▶ **TRY IT**
Please copy exactly the line containing "Click the preview eye icon in macro dialog" and every line after it, through the last line of the records below, leaving out all pictures.

[Saved entries]
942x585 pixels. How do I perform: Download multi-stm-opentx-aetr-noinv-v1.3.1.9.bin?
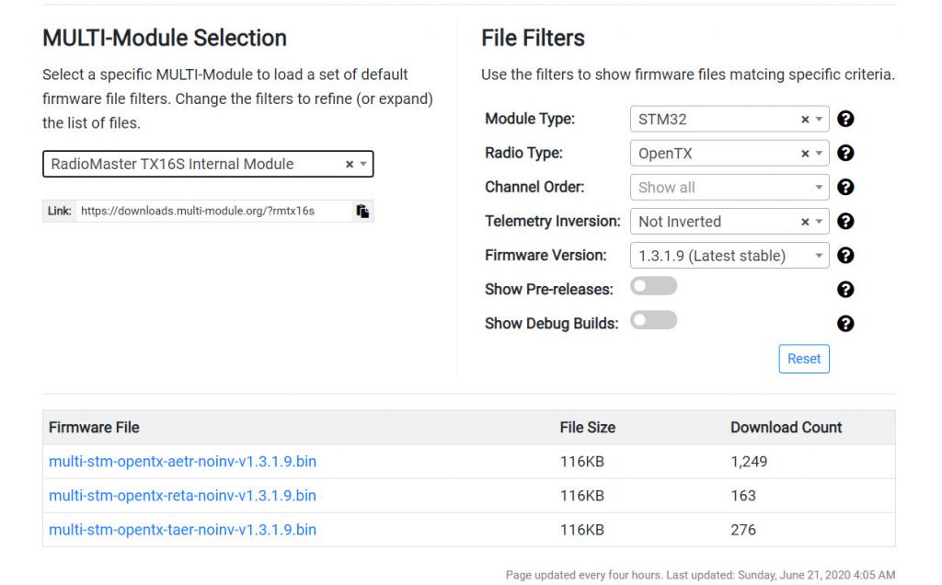pyautogui.click(x=182, y=462)
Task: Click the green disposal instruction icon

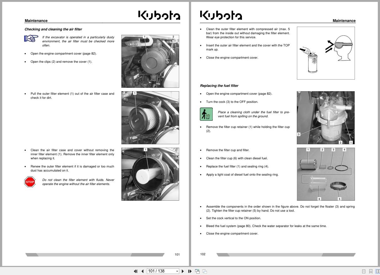Action: point(206,114)
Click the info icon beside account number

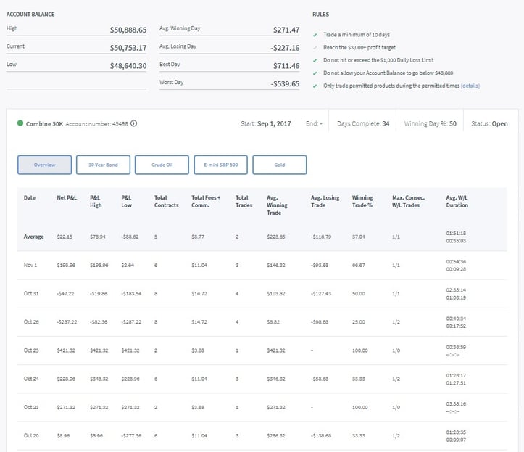coord(133,123)
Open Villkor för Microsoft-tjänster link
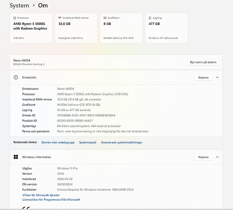This screenshot has height=210, width=233. (x=41, y=195)

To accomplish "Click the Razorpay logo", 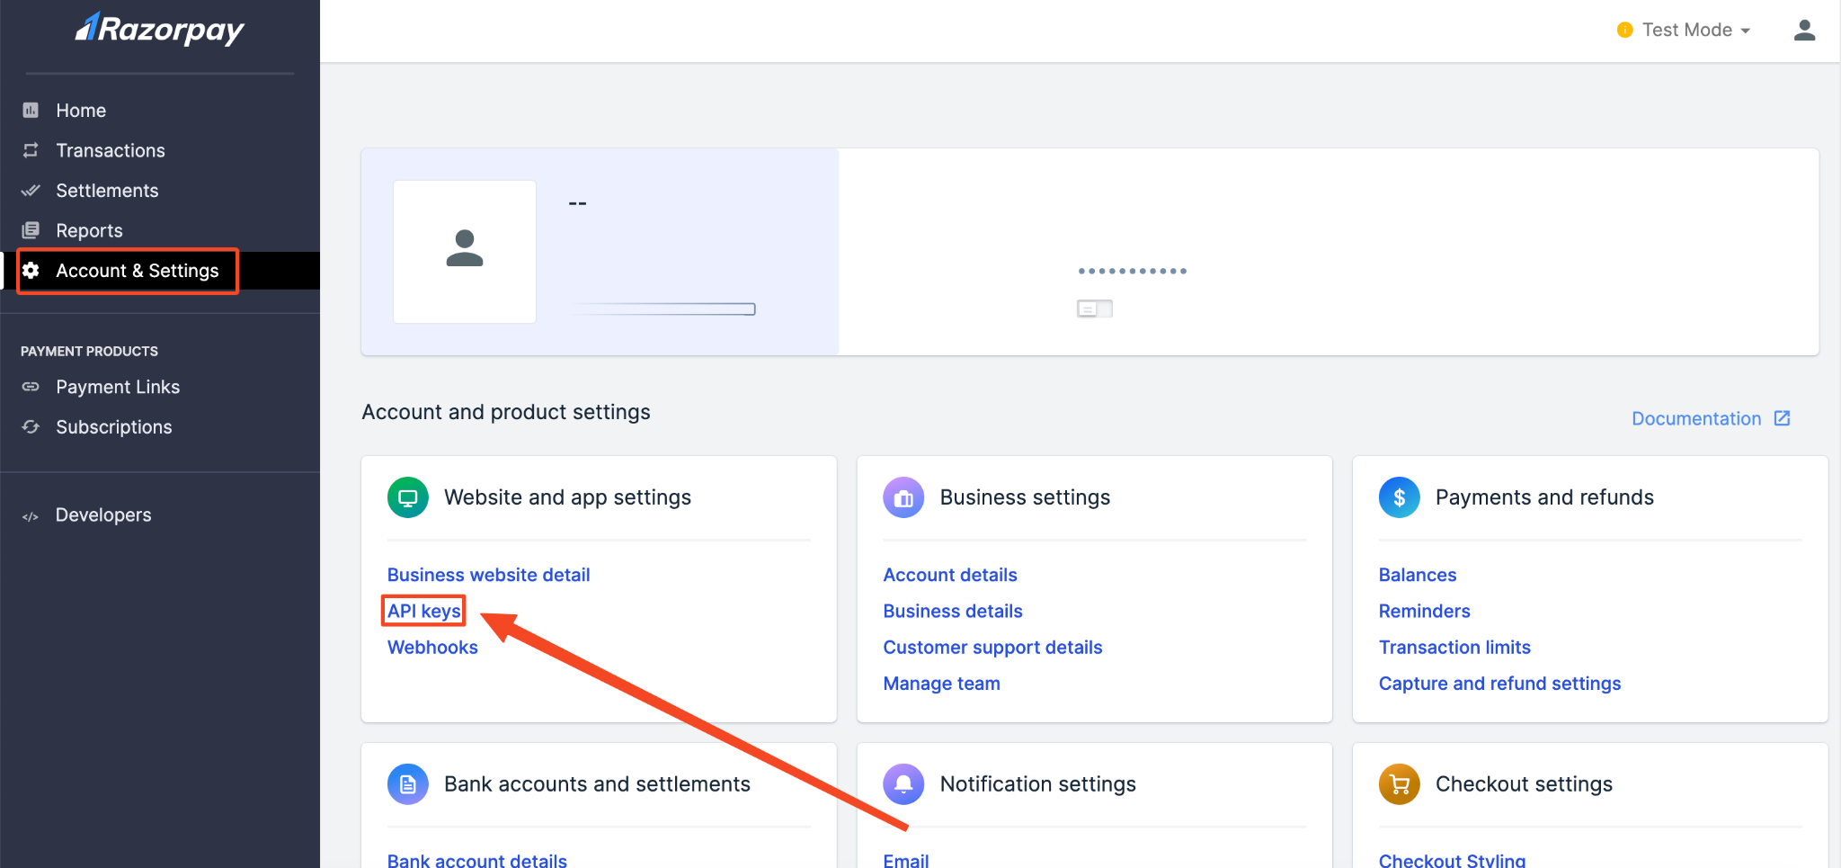I will (x=159, y=30).
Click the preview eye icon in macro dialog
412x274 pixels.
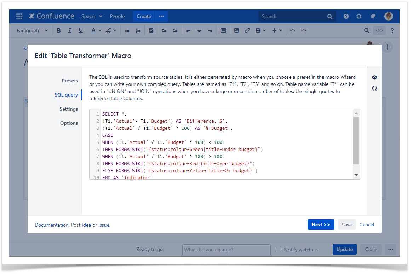(x=374, y=77)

▶ **YOUR RESPONSE**
Click the preview eye icon in macro dialog
412x274 pixels.
(x=374, y=77)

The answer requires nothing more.